[Supplied material — start]

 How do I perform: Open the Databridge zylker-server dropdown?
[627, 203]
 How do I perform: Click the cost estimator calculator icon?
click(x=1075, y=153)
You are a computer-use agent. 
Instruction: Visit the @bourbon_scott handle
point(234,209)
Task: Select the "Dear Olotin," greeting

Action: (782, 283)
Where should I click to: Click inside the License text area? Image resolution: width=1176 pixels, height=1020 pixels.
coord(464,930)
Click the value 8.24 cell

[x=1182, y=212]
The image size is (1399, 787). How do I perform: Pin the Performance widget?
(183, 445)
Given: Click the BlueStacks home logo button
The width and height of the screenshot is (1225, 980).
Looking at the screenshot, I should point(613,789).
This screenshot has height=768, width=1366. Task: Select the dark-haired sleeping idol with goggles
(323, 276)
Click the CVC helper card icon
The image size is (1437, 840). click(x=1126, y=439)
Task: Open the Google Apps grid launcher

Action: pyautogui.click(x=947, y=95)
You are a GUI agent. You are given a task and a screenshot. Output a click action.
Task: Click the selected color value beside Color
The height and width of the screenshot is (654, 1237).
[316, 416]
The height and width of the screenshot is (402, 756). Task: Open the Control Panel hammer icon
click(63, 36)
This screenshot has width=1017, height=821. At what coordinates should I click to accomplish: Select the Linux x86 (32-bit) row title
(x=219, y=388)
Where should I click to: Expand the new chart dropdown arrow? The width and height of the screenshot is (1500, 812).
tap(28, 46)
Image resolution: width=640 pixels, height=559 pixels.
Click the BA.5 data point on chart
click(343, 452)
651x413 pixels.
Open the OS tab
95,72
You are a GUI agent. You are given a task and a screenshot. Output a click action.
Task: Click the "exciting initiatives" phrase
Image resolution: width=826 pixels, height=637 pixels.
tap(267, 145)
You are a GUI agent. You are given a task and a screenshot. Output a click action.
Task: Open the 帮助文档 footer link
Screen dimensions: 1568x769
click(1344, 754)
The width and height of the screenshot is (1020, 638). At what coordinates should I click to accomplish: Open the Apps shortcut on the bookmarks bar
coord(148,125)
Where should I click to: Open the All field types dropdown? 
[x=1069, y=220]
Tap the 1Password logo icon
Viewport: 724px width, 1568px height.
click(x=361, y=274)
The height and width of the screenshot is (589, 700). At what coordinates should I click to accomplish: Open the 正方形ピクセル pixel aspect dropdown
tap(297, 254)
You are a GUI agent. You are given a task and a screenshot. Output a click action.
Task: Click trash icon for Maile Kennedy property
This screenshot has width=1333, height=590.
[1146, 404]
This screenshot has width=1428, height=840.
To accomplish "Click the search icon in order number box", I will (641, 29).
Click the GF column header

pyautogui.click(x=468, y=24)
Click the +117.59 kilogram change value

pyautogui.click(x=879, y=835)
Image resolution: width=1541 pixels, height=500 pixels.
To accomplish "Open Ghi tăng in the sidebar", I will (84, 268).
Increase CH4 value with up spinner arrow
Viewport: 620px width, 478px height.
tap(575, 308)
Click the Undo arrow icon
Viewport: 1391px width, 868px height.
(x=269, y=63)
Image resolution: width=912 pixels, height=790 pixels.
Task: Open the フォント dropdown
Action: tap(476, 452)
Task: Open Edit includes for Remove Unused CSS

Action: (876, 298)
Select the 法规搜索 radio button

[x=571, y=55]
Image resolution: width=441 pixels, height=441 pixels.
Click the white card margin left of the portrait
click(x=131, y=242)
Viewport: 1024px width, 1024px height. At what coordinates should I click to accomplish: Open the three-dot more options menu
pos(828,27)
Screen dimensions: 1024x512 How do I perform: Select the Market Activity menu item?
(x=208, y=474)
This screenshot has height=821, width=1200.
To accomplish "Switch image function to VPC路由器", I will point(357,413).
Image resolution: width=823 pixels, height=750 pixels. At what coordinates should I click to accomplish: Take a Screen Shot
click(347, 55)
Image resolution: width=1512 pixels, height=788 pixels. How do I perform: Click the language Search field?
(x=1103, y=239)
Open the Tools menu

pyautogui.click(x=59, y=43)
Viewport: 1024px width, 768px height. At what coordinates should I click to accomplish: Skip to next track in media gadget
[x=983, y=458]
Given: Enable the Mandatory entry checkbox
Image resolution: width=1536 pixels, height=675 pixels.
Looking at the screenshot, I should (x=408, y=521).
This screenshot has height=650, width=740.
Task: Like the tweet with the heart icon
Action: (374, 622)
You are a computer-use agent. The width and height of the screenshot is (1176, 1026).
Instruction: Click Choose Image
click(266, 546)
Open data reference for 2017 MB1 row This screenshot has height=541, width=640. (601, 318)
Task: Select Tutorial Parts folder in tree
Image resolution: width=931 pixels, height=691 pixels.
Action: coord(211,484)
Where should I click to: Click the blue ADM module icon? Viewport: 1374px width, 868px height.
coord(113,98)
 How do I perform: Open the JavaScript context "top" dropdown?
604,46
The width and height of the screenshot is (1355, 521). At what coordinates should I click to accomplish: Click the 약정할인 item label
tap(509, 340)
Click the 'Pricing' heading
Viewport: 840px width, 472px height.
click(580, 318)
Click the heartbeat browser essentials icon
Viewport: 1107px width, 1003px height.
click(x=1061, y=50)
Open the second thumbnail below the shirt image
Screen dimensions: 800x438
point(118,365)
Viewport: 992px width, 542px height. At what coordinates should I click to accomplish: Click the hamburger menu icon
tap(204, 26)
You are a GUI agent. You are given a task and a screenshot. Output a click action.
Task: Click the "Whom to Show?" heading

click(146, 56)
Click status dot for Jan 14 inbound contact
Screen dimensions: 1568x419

[Supplied material — finish]

◆ Aim of the task: Please print, exactly and with nothing else, the lines from the first line of the entries through the line containing "Given: Click the BlueStacks home logo button".

◆ Solution to this task:
 How do I perform: Open the Databridge zylker-server dropdown?
[627, 203]
 How do I perform: Click the cost estimator calculator icon?
click(x=1075, y=153)
You are a computer-use agent. 
Instruction: Visit the @bourbon_scott handle
point(234,209)
Task: Select the "Dear Olotin," greeting

Action: (782, 283)
Where should I click to: Click inside the License text area? Image resolution: width=1176 pixels, height=1020 pixels.
coord(464,930)
Click the value 8.24 cell

[x=1182, y=212]
The image size is (1399, 787). How do I perform: Pin the Performance widget?
(183, 445)
Given: Click the BlueStacks home logo button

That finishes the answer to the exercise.